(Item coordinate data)
## start
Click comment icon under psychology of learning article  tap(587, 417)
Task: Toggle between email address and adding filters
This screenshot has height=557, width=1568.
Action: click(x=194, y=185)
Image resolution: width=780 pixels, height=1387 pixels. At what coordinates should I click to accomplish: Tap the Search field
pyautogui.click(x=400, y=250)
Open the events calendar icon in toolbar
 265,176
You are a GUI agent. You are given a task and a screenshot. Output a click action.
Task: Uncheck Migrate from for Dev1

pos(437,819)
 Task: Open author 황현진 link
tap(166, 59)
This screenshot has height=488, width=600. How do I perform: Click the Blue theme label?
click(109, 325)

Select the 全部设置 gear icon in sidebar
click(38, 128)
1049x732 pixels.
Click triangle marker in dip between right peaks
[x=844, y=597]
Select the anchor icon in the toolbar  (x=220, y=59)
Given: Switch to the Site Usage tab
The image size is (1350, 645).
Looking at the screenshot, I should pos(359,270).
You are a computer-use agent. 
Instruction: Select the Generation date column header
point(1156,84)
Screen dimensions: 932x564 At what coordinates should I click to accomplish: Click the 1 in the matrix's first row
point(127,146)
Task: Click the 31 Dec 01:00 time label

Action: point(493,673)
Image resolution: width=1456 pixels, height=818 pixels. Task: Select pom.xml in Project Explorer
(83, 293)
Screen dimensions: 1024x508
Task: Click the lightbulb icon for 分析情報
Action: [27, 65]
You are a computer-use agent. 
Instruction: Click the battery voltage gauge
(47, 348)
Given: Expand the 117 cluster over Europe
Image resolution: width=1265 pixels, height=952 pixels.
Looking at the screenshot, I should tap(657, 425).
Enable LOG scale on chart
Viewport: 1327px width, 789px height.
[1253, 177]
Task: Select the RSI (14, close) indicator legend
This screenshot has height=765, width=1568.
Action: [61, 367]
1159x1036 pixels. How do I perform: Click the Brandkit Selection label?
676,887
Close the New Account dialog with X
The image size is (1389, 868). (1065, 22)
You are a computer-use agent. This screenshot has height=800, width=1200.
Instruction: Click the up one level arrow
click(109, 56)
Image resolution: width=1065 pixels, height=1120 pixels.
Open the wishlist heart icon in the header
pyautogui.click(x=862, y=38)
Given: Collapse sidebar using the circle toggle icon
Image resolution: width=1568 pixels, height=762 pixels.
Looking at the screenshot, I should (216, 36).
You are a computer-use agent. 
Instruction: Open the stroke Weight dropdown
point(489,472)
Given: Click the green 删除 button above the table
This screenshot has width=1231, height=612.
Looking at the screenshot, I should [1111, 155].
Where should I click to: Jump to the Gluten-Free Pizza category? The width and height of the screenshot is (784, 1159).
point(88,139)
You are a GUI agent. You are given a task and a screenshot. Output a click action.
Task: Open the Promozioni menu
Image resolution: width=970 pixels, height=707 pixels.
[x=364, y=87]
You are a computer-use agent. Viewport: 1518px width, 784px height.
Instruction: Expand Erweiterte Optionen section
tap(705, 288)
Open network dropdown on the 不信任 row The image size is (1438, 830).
## end
## [Problem description]
Arrange the entries from the line with "Image resolution: width=1065" to the line with "[x=364, y=87]" as a two-column CSV with the headers "instruction" and "target". Give one row per entry, place each value in a single quoted field, and replace any line breaks with spaces.

## [Problem solution]
instruction,target
"Image resolution: width=1065 pixels, height=1120 pixels. Open the wishlist heart icon in the header","pyautogui.click(x=862, y=38)"
"Given: Collapse sidebar using the circle toggle icon Image resolution: width=1568 pixels, height=762 pixels.","Looking at the screenshot, I should (216, 36)."
"You are a computer-use agent. Instruction: Open the stroke Weight dropdown","point(489,472)"
"Given: Click the green 删除 button above the table This screenshot has width=1231, height=612.","Looking at the screenshot, I should [1111, 155]."
"Where should I click to: Jump to the Gluten-Free Pizza category? The width and height of the screenshot is (784, 1159).","point(88,139)"
"You are a GUI agent. You are given a task and a screenshot. Output a click action. Task: Open the Promozioni menu Image resolution: width=970 pixels, height=707 pixels.","[x=364, y=87]"